Los estadounidenses presentaron la menor cantidad de nuevas solicitudes de subsidio por desempleo en un mes la semana pasada, y aunque el número de trabajadores desempleados que reciben pagos de ayuda ha disminuido desde los máximos recientes, hay pocos indicios de una ruptura con el débil entorno de contratación que se instaló en el transcurso del primer año del presidente Donald Trump.
Las solicitudes iniciales de subsidio estatal por desempleo para la semana que finalizó el 27 de diciembre disminuyeron inesperadamente en 16,000, hasta una cifra ajustada estacionalmente de 199,000, la cifra más baja desde finales de noviembre, según datos del Departamento de Trabajo publicados el miércoles.

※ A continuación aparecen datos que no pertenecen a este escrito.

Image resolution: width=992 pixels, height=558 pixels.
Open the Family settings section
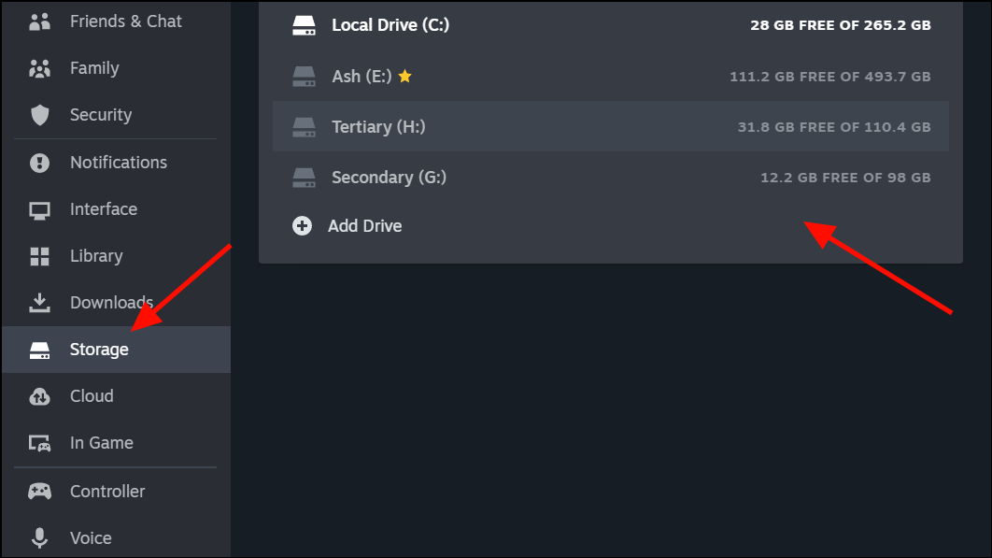[93, 67]
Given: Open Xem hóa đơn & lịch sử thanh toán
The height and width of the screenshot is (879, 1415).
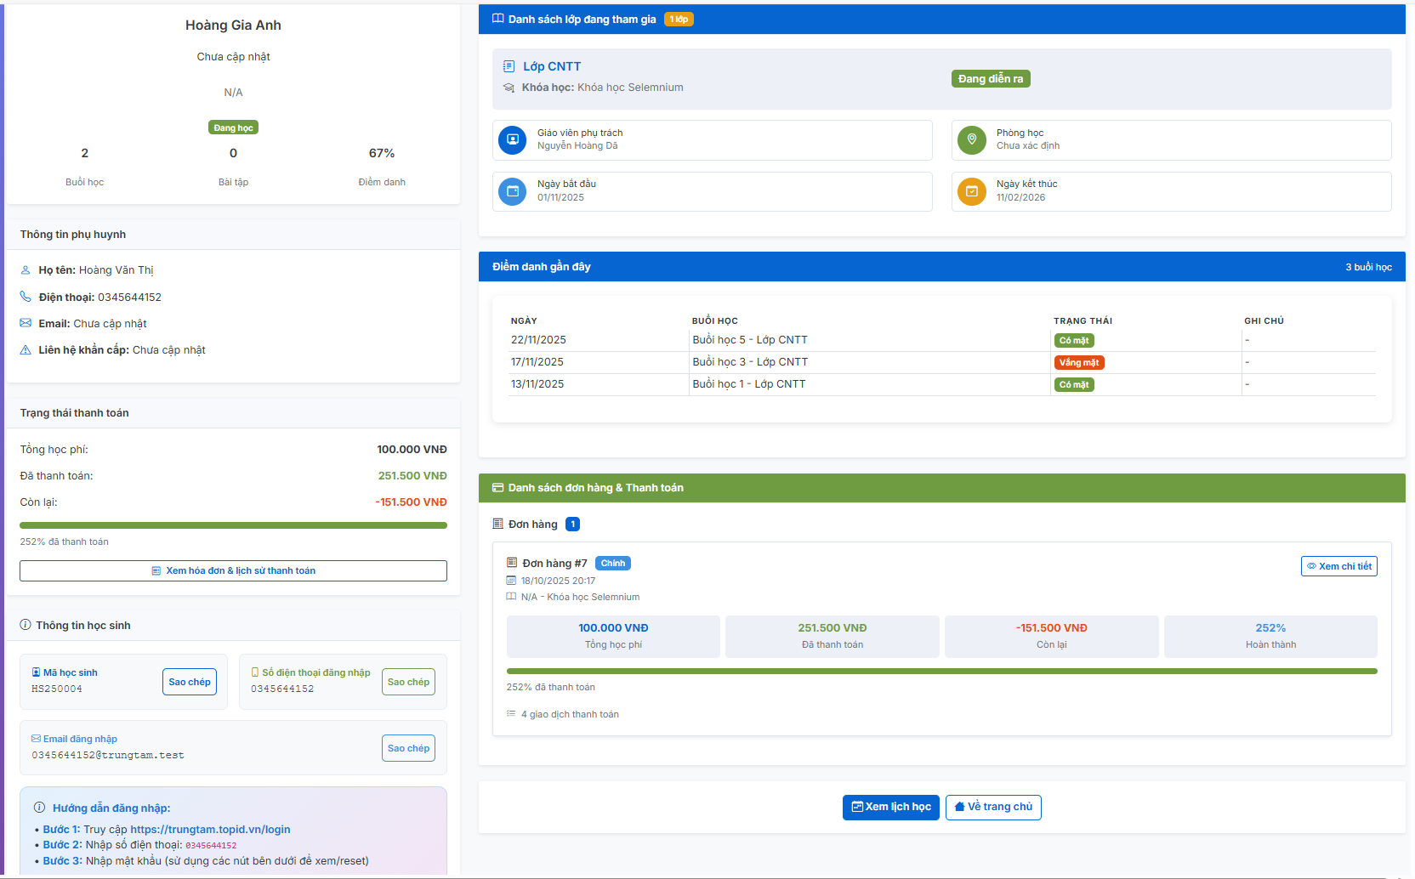Looking at the screenshot, I should (233, 570).
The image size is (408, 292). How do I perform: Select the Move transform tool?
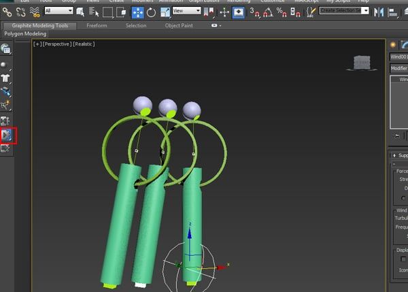137,12
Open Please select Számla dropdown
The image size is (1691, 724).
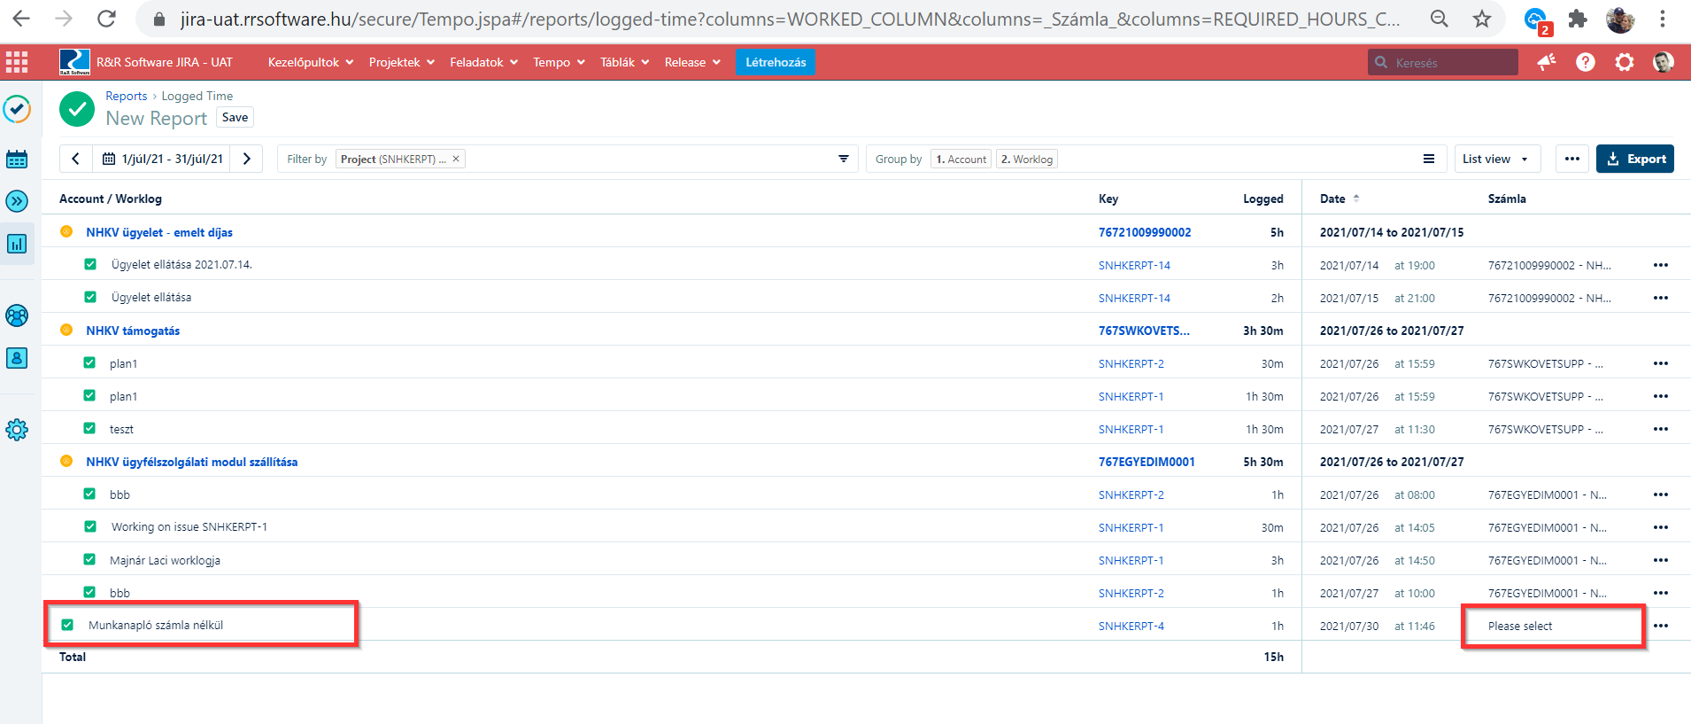pyautogui.click(x=1552, y=626)
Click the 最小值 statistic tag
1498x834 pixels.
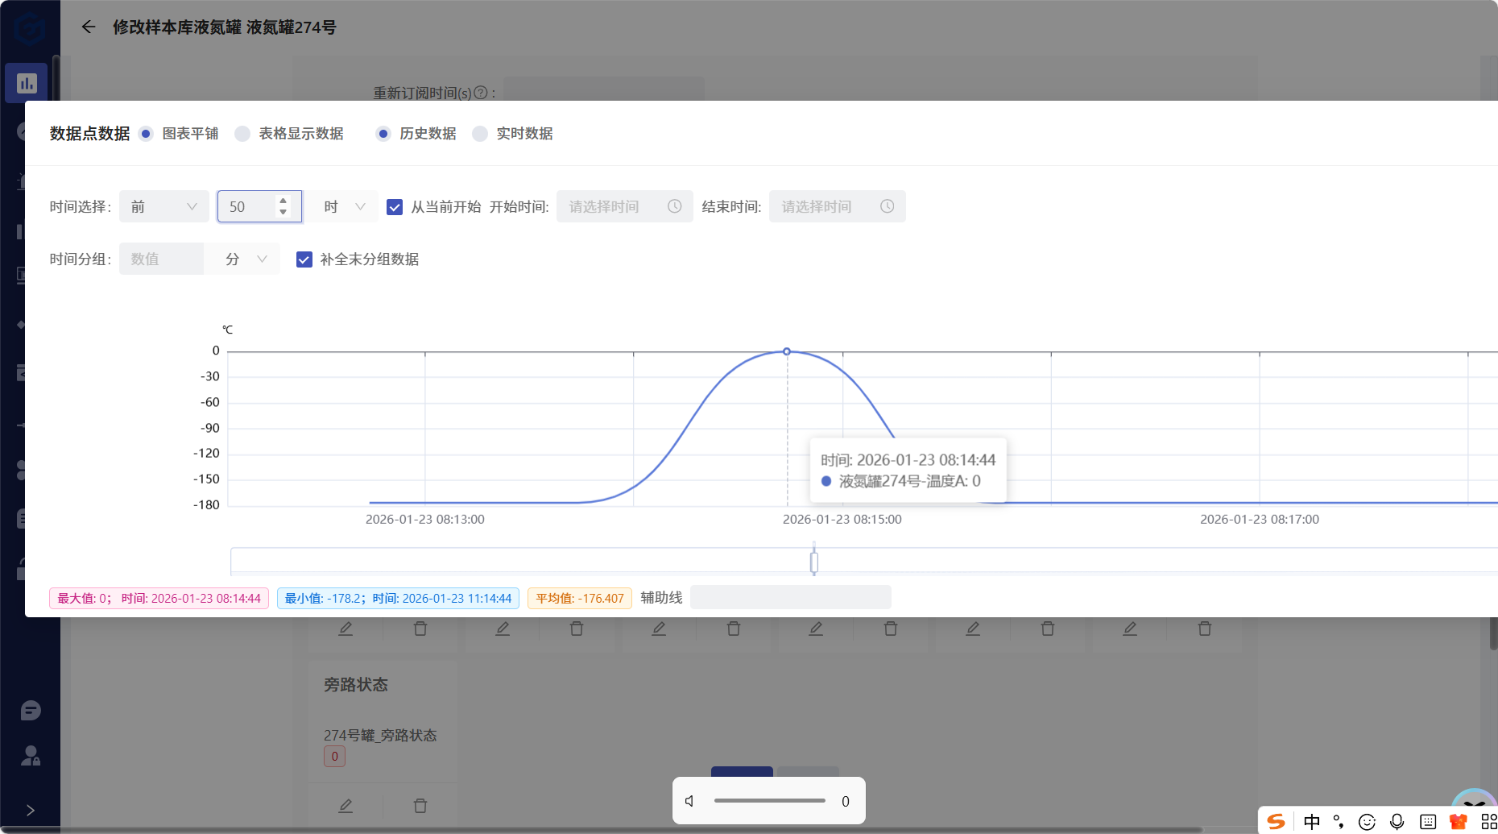(x=398, y=598)
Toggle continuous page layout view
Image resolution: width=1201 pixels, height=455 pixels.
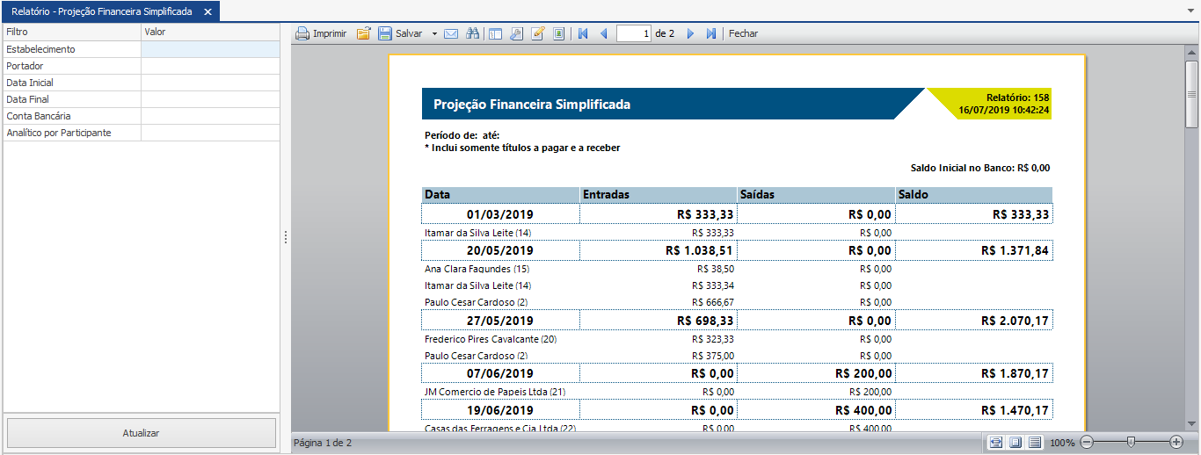1035,443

Los economistas encuestados por Reuters habían pronosticado que las solicitudes aumentarían a 220,000. El informe se publicó un día antes debido al festivo de Año Nuevo.
Las solicitudes han sido volátiles en las últimas semanas debido a las dificultades para ajustar los datos a las fluctuaciones estacionales antes de la temporada navideña. El mercado laboral permanece estancado en lo que economistas y responsables políticos describen como un modo de “no contratar, no despedir”, y el informe final de 2025 fue un claro ejemplo de ello.
Si bien la economía se mantiene resiliente, con el PIB creciendo a su ritmo más rápido en dos años en el tercer trimestre, el mercado laboral prácticamente se ha estancado. La demanda y la oferta laboral se han visto afectadas por los drásticos cambios de política de Trump desde que comenzó su segunda presidencia en enero, en particular sus elevados aranceles a las importaciones y su agresiva represión migratoria, que ha limitado la oferta de trabajadores, según los economistas.